Given request | Reproduce the records word for word from their start through the line containing "point(151,60)", both ends included, and leave the pictures out of your copy.

>> START Supplied information

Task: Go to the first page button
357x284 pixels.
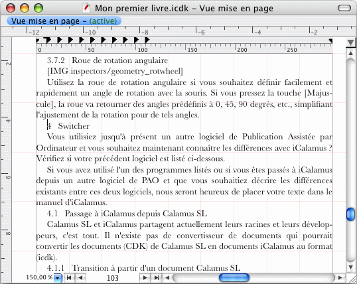Action: (x=69, y=277)
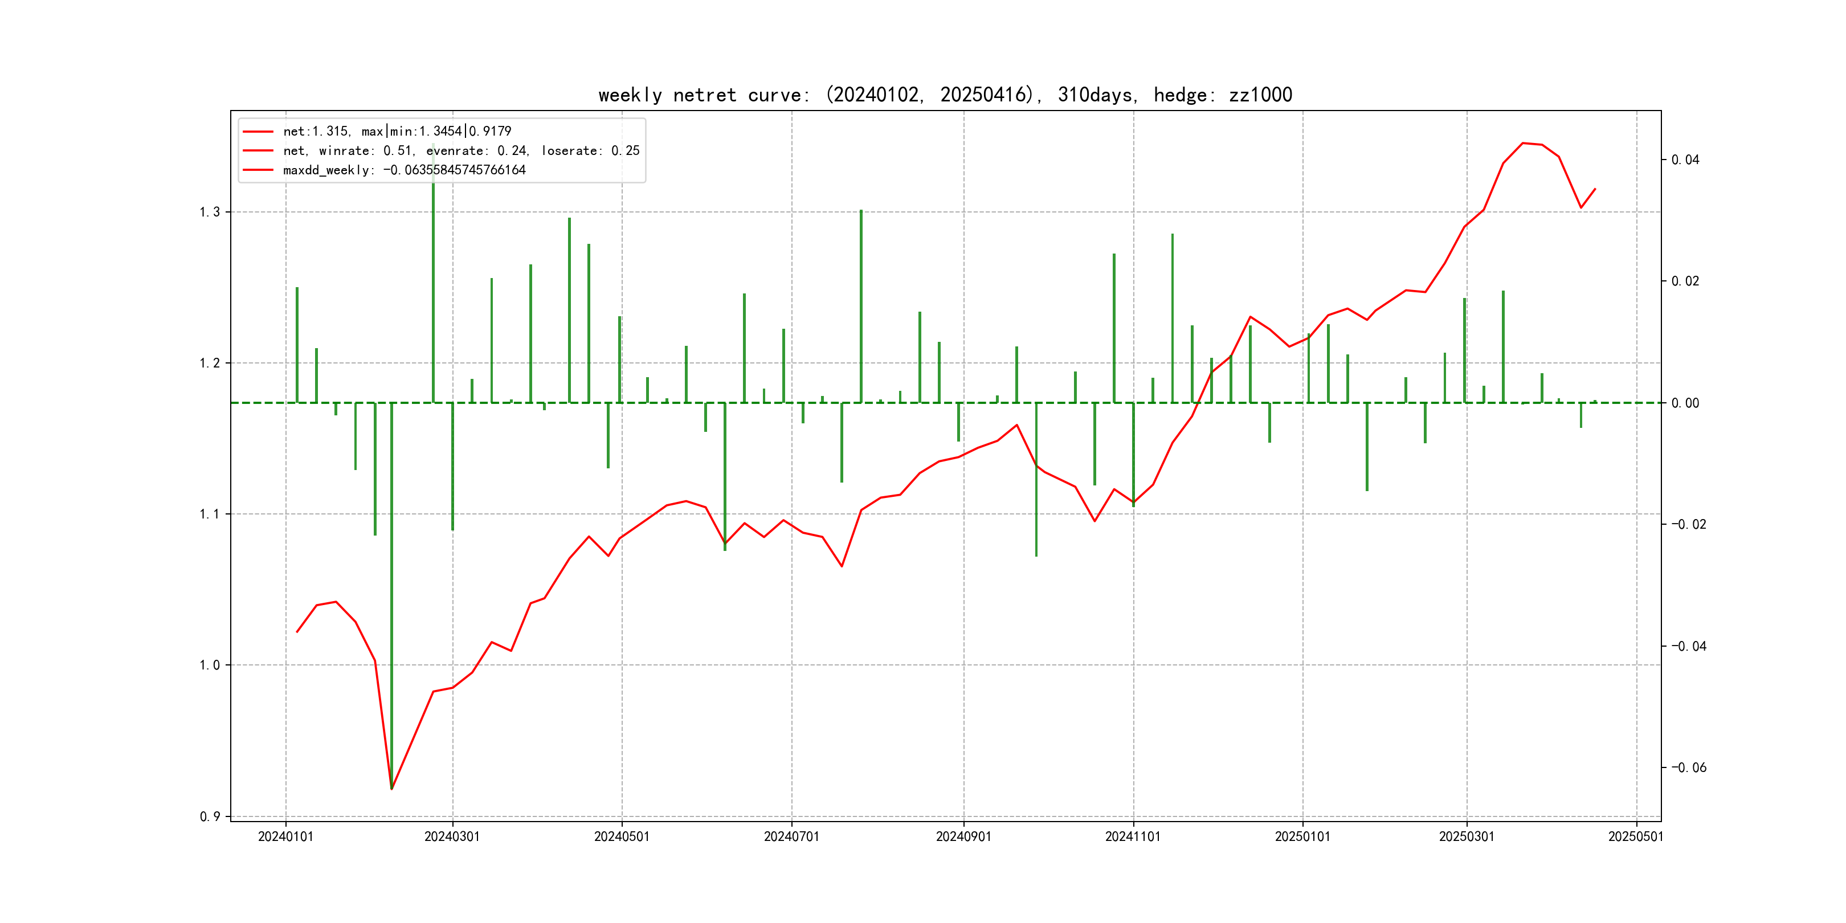The image size is (1846, 923).
Task: Click the legend entry showing net:1.315
Action: pyautogui.click(x=397, y=131)
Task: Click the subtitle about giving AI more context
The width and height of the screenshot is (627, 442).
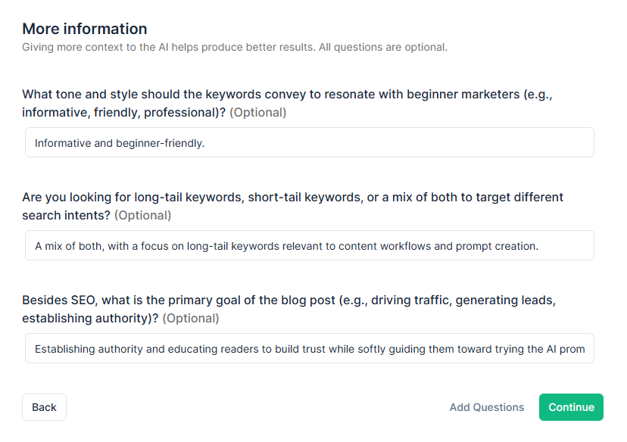Action: (x=235, y=47)
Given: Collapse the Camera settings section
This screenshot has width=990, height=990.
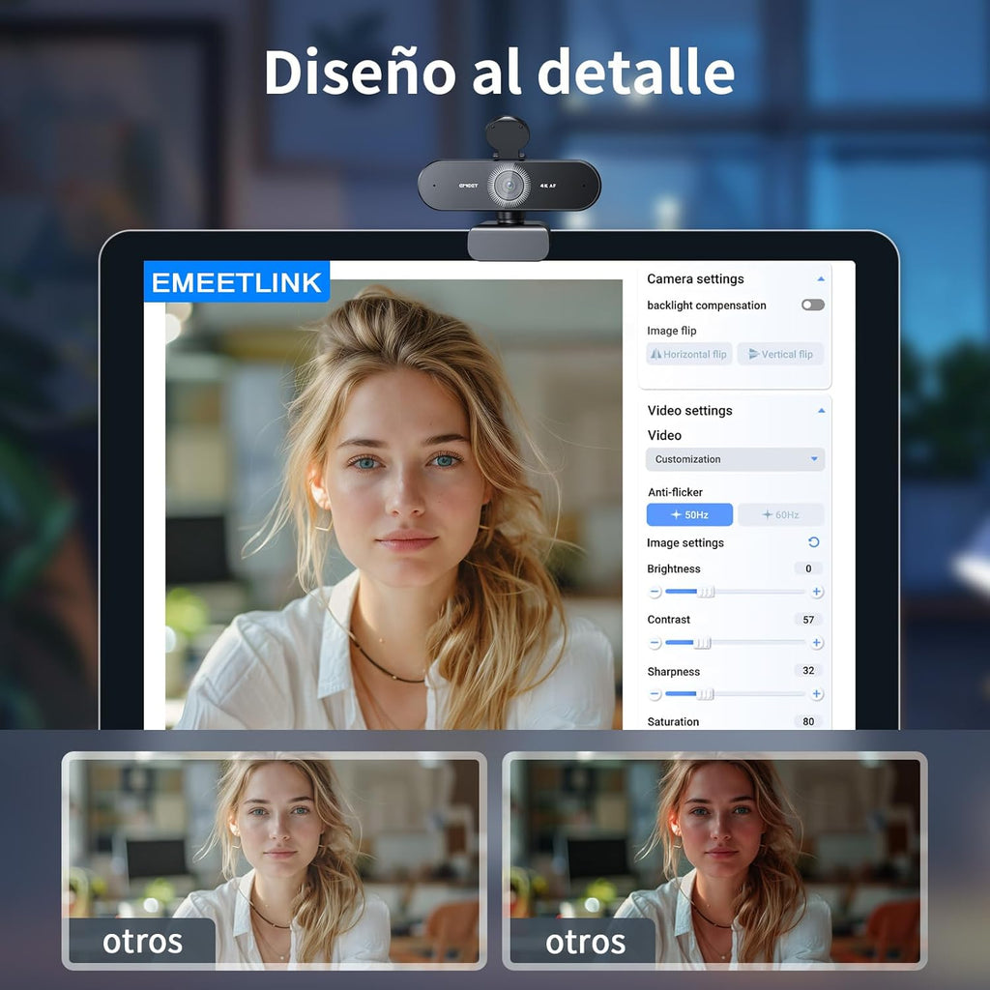Looking at the screenshot, I should [822, 278].
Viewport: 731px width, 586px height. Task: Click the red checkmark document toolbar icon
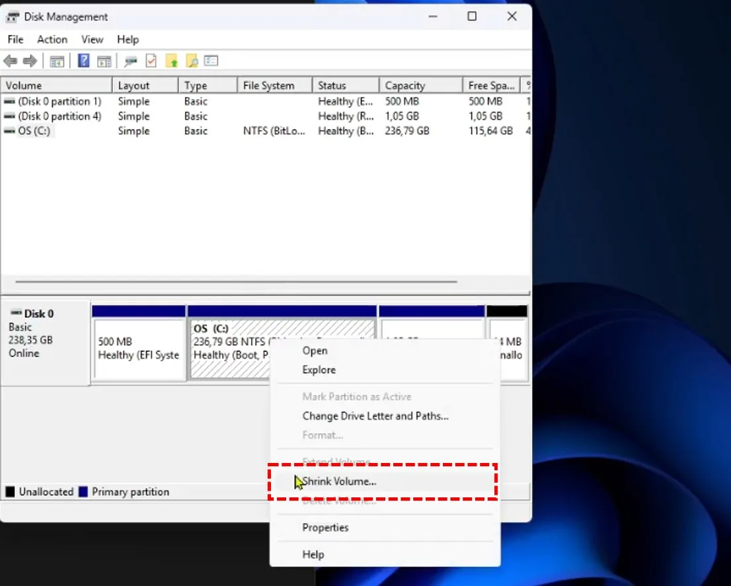point(151,60)
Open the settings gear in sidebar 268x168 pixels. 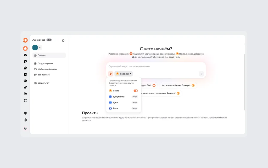click(x=25, y=120)
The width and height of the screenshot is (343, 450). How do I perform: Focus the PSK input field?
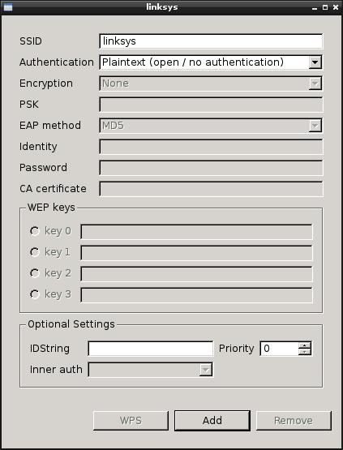click(x=211, y=105)
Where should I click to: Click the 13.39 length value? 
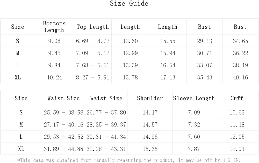(130, 65)
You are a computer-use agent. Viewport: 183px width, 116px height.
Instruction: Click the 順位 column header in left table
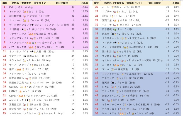click(5, 3)

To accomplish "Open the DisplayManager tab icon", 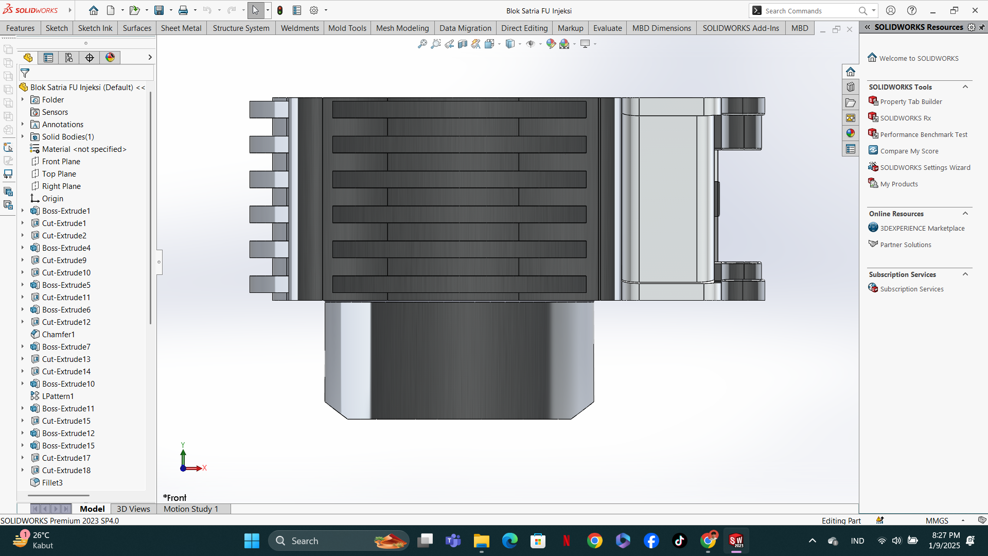I will (110, 58).
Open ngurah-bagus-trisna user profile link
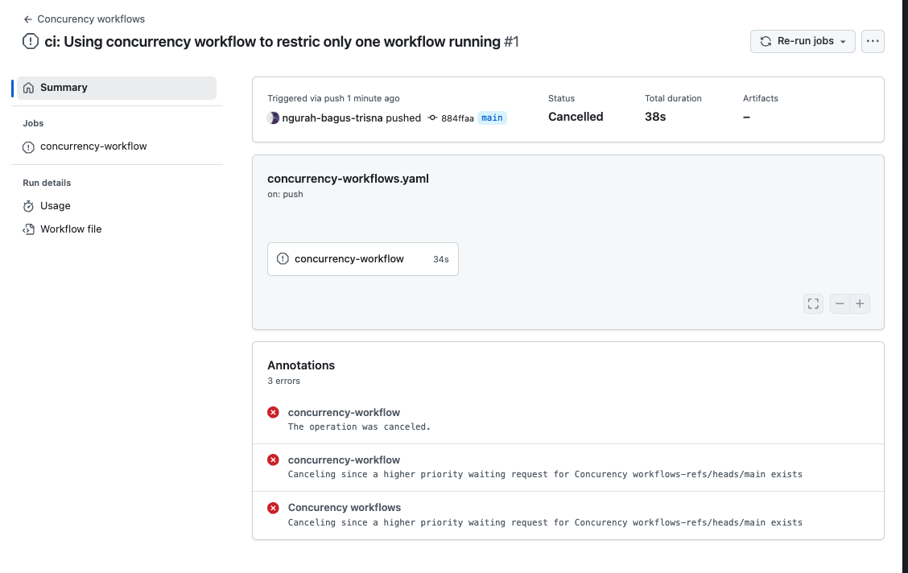 coord(332,118)
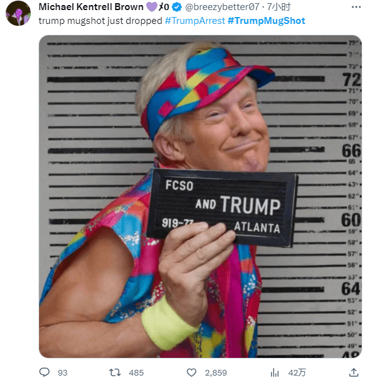368x385 pixels.
Task: Open the #TrumpArrest hashtag
Action: coord(195,21)
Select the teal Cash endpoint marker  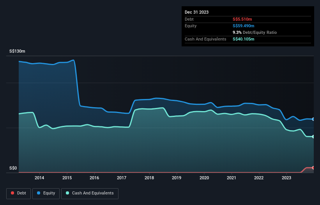(x=313, y=136)
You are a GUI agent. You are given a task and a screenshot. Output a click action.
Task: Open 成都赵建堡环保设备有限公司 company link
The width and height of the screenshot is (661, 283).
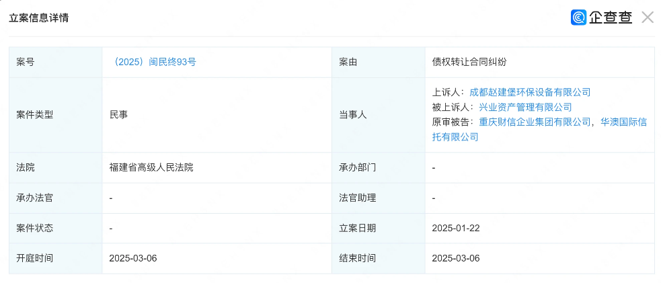[x=529, y=92]
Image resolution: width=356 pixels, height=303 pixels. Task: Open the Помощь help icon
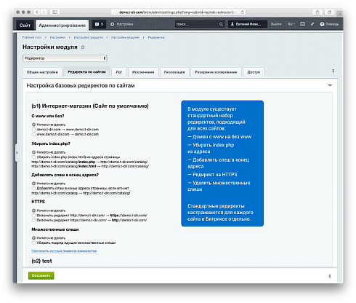329,24
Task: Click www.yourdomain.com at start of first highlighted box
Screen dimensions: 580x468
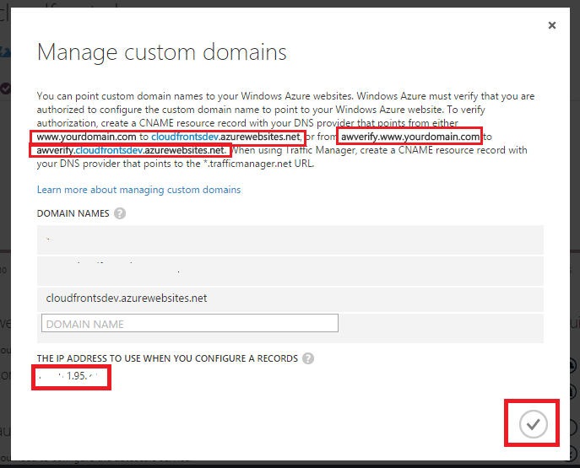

>> END Supplied information

Task answer |
Task: Go to the first page button
357x284 pixels.
Action: (x=69, y=277)
The image size is (1846, 923).
Task: Click the legend entry showing net:1.315
Action: pyautogui.click(x=397, y=131)
Task: Click the subtitle about giving AI more context
The width and height of the screenshot is (627, 442).
Action: (x=235, y=47)
Given: Collapse the Camera settings section
This screenshot has width=990, height=990.
Looking at the screenshot, I should [822, 278].
Viewport: 731px width, 586px height. Task: Click the red checkmark document toolbar icon
point(151,60)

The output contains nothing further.